The defense is on his heels, but he drives forward. He makes it to the 20, the 15, the five, touchdown…then silence.
There are only a handful of fans in the stands, and they are rooting for the opposite team.
When it comes to college sports, the most extreme sounds and emotions come out of fans; and by fans I mean, for the most part, students.
Why shouldn’t the students at San Jose City College and Evergreen Valley College participate in such an opinionated activity that produces such a harmonious sound?
More students should participate, but most don’t.
The world should get to listen to the over exaggerated and slightly inappropriate outbursts of students, friends and family.
This is the superb substance that acts as a crutch between blood and sweat, players and fans and friends and enemies for the spirit of competition.
It is what courses its way through the veins of student athletes pushing them that extra inch by giving them an added dose of adrenaline that electrifies the body past the competition and into success.
It is strength. It is confidence. It is reassurance.
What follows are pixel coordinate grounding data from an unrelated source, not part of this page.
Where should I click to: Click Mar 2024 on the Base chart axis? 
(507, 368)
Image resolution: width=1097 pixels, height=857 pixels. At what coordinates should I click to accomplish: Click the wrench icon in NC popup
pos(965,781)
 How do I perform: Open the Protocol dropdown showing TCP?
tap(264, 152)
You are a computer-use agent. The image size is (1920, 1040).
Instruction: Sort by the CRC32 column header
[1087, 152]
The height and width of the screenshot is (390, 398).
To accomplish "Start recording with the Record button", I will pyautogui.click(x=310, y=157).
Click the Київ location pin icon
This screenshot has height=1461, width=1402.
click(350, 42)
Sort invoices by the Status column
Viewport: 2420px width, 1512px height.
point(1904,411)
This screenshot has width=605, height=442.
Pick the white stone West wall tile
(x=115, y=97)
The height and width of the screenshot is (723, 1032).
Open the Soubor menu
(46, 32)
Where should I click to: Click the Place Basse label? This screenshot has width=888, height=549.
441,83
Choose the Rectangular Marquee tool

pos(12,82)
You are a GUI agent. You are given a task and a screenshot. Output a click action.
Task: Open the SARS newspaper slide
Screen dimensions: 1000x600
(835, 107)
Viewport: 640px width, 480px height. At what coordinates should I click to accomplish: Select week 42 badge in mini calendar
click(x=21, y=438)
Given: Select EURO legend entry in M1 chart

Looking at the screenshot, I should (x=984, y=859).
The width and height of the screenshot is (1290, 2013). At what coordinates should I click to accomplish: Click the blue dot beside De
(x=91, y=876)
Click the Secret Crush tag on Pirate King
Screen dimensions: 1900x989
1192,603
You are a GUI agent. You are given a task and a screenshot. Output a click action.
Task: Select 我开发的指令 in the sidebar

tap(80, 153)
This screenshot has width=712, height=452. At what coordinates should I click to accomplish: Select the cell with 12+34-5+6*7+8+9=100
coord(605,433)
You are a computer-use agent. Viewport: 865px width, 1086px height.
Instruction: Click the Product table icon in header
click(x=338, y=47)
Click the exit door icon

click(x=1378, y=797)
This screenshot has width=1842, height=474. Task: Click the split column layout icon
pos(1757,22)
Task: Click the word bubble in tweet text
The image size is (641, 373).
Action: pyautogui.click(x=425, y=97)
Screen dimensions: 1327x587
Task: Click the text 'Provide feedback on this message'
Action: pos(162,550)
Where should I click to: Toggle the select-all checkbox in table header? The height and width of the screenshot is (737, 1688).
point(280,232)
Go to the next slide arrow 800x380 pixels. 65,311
It is the music of victors.
However, it is the fans of college sports that provide the very substance behind this euphonic noise.
We respond in unison for the talent that gives student athletes the privilege to do what some of us only dream of doing.
Without this noise, student athletes compete amongst themselves in closed, silent practices where the stadium or gym is dead.
The electricity is only in the lights, and instinct is reduced to thought.
Student athletes are invigorated and driven to sacrifice their bodies, which are covered in school pride for the breathtaking, electrifying and adrenaline-charged noise that every sports lover, fan and athlete has come to know as “the roar of the crowd.”
So, yes, it is the fans.
Go Jaguars!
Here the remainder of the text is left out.